На горах. Книга Первая - Мельников-Печерский Павел Иванович - Страница 73
- Предыдущая
- 73/148
- Следующая
Слыхал Никита Федорыч о нравах и обычаях тех домов и бегом пустился от них под гору. За ним раздались клики — ловить ли его хотели, грабить ли, бог их знает, но, благодаря резвости молодых ног, он успел сбежать к устью Зеленского съезда. Тут безопаснее. Едва переводя дух, сел он на тротуарную надолбу и стал раздумывать о покраденных часах. Ровно половина души с теми часами пропала у него… Вспоминал и о таинственной надписи. После, долго после того, как Брайтон подарил ему эти часы, один магистр-протопоп сказал ему, что писано на них по-гречески:"еос тис синтелиас ту эонос", что в этой надписи таится великий смысл и что по-русски она значит: «до скончания века», а треугольник с кольцом — знак масонов… Знак масонов!.. А тут встреча с фармазонкой и тотчас после встречи пропажа заветных часов!.. "Что же все это значит? — думает Никита Федорыч и, совсем истомленный духом и телом, опустил голову на руки, сидя на столбе.

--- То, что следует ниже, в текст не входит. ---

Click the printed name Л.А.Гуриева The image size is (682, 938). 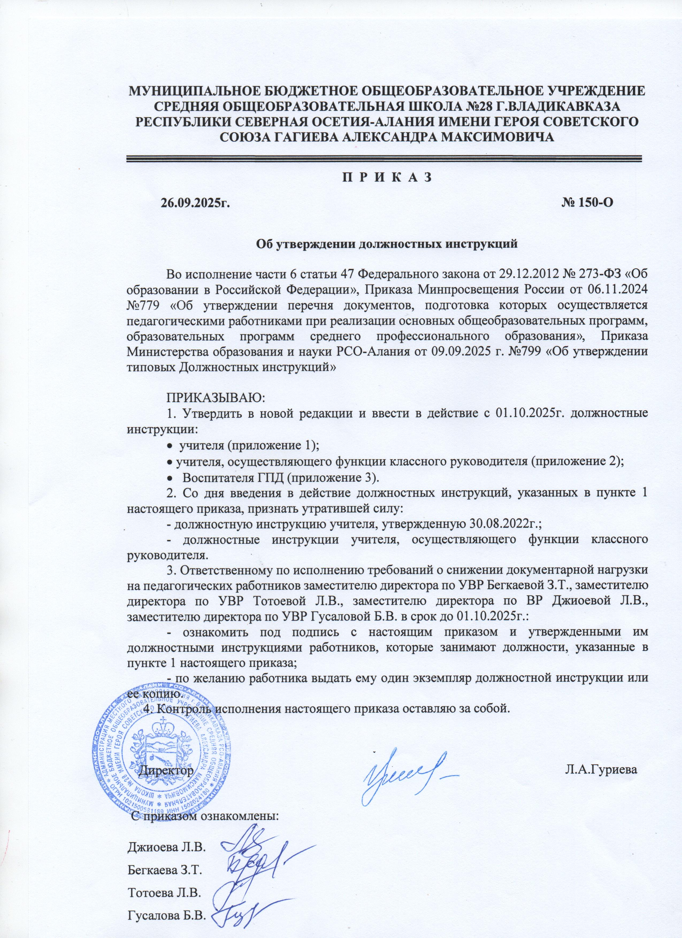click(x=601, y=769)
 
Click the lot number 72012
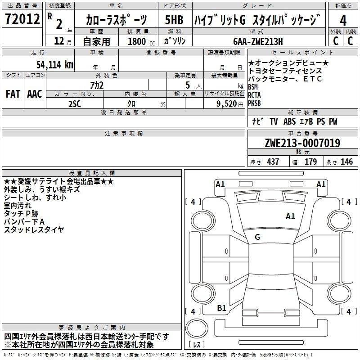point(22,18)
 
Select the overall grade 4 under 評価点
point(343,21)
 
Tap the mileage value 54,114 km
point(55,65)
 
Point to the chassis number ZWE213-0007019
point(302,143)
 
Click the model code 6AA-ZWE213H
point(258,41)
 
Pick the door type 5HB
point(174,20)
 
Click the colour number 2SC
point(75,104)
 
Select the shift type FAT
point(13,94)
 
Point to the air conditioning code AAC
point(35,94)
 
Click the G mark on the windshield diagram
point(257,237)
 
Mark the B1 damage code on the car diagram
point(221,308)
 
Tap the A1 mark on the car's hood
point(290,216)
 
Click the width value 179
point(310,162)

— Чего ты тут, — крикнул городовой. — Проваливай… Мошенники этакие!.. Спокою с вами нет! Хочешь к господину квартальному?
Как холодной водой обдало Меркулова. Встал он, и тотчас же раздался часовой бой… Девять… Только-то!. И когда бой перестал и начали играть куранты, в их звуках чудилось ему: «еос тис синтелиас ту эонос». ("…" — до скончания века. Надпись, употреблявшаяся как у масонов, так и у русских хлыстов образованного общества.)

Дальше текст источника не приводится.